Once I reached the highway, I got ready to land. I dumped the VG to give myself maximum maneuverability and unzipped my harness. Right around this time Keith called, saying that they could see some kind of dust being blown around to the west of us, and they couldn’t tell what it was, but it might indicate turbulence. I hollered back, “I’m at 1000 feet, and it sucks!”, and prepared to set the glider down.
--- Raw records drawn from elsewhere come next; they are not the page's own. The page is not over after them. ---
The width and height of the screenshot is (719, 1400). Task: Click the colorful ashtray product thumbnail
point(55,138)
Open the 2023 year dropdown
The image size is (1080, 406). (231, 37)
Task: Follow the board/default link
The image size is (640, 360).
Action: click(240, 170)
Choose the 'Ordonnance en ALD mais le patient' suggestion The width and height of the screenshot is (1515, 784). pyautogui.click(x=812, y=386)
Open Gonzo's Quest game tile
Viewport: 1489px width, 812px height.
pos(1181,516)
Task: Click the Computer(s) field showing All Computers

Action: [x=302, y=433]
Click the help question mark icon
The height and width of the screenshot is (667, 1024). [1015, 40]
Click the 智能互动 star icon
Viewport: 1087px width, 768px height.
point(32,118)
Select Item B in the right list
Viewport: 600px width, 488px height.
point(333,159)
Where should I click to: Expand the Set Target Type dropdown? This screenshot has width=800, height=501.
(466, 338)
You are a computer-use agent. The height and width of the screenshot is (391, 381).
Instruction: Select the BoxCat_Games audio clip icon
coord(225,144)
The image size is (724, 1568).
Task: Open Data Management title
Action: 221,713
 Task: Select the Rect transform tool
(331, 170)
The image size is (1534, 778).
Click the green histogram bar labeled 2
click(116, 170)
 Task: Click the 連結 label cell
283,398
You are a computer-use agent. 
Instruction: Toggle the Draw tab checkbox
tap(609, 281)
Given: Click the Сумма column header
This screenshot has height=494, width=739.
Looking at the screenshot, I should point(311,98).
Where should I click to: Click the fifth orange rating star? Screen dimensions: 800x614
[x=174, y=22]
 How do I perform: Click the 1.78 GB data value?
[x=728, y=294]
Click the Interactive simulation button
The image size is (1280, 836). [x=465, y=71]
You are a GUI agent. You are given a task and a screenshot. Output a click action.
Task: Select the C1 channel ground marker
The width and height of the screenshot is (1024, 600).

But now I could hear the vario, and I had definitely started going up. Oh, good grief! This did provide me with an opportunity, though, to head instead for the field in front of Jake’s old house, which might have cleaner air. As I got into position to set up a landing there, I got another bump of lift, and that was enough to get me to Ducky’s. That was the field that I really wanted (and where Jeff was headed) because it’s big and flat. Once I reached the near edge, I decided to do S-turns to burn off my extra altitude (I was still at about 500 feet AGL). They weren’t very serious turns, not anywhere near 90 degrees to my overall flight path, just slight heading changes, but looking at my GPS flight track, they stopped all forward progress and just got me lower. I stayed on the control bar on final to maintain as much speed as possible. At about 10 feet from the deck, the wind vanished, abruptly enough that it felt like it had just switched to a tailwind, and most of my airspeed was gone. I found myself close to trim, and I quickly rocked up and flared as best I could, ending up with a couple of steps, and set it down about 100 yards past where I would have been aiming for a spot landing in ideal conditions. Jeff came in right behind me and also landed well.
Sheesh! It sure felt good to be out of that air!
So, I got my duration PR by a few minutes, and although my back was somewhat sore, it wasn’t as bad as it’s been on other long flights. Keith shot some nice video — my glider is the high aspect ratio one with the winglets.